━━━ AVAILABLE RECORDS

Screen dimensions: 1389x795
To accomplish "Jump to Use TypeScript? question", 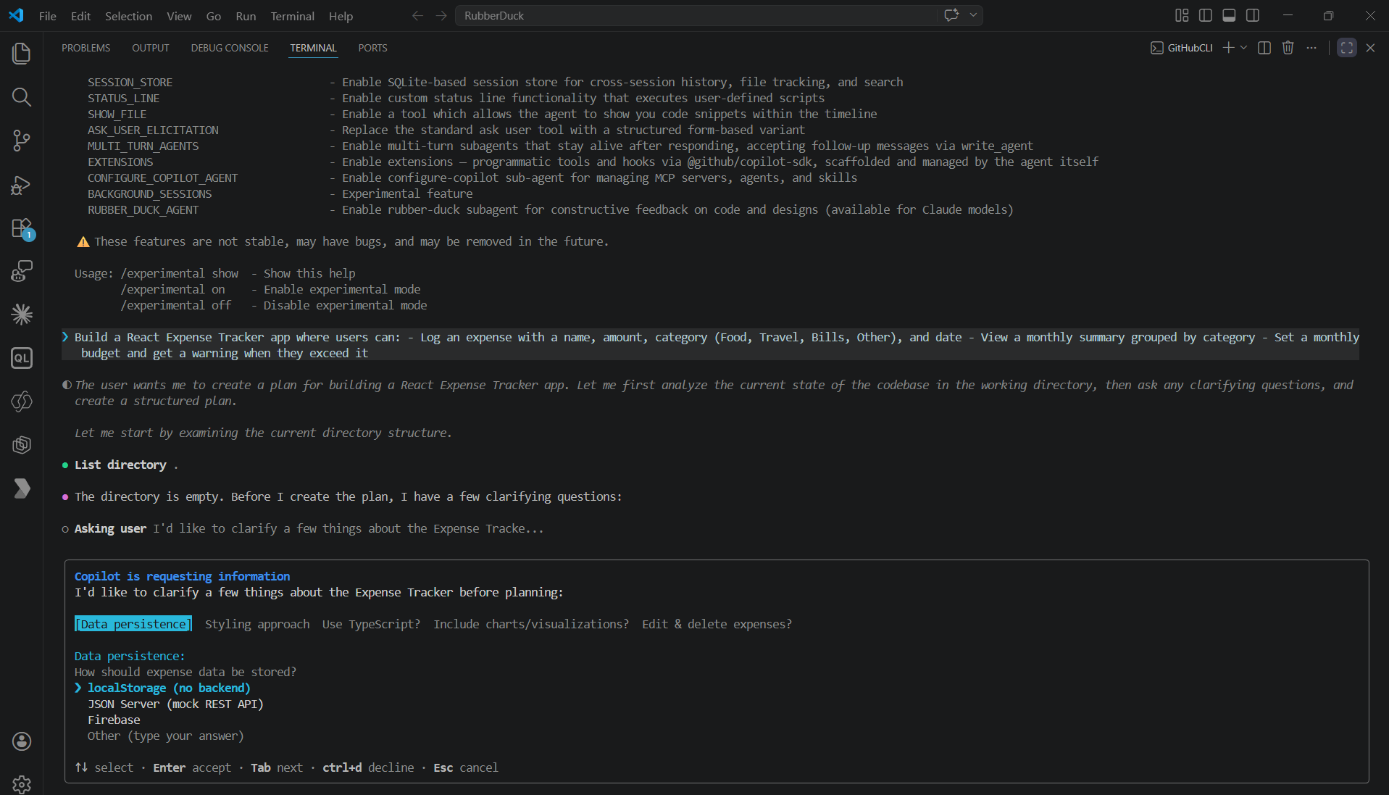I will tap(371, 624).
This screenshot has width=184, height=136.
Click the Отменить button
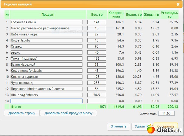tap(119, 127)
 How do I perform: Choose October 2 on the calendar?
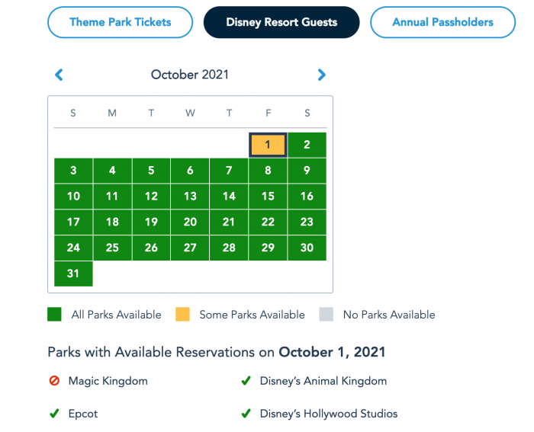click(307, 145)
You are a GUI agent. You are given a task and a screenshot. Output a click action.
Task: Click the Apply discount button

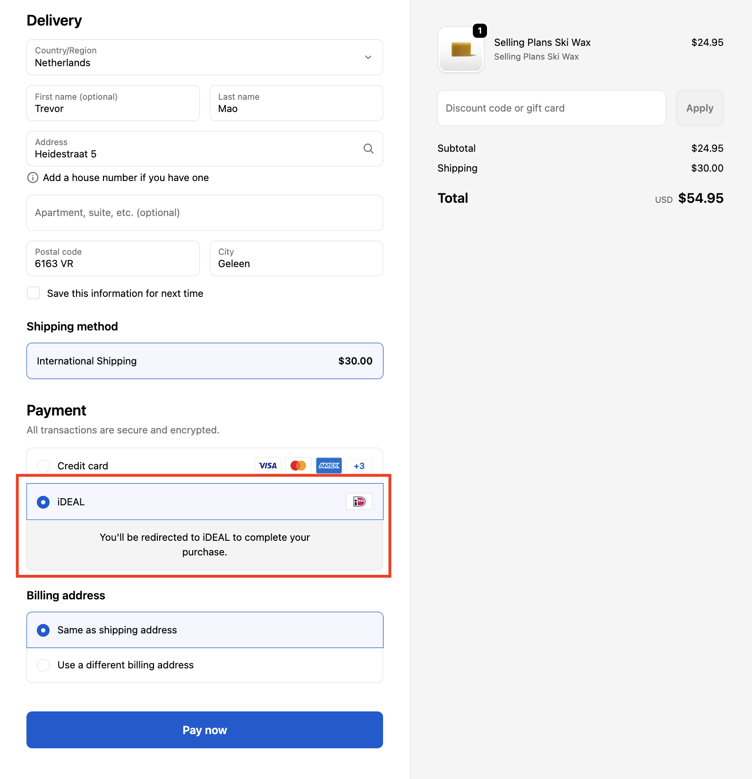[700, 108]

━━━━━━

## SET PROBLEM
Format the lines from the one containing "How do I perform: Choose" through the last line as a Markdown table with the columns Row and Line, skipping blank lines. Leave the pictures out.

## OUTPUT FOR THIS TASK
| Row | Line |
|---|---|
| 1 |  How do I perform: Choose October 2 on the calendar? |
| 2 | click(307, 145) |
| 3 | You are a GUI agent. You are given a task and a screenshot. Output a click action. |
| 4 | Task: Click the Apply discount button |
| 5 | [700, 108] |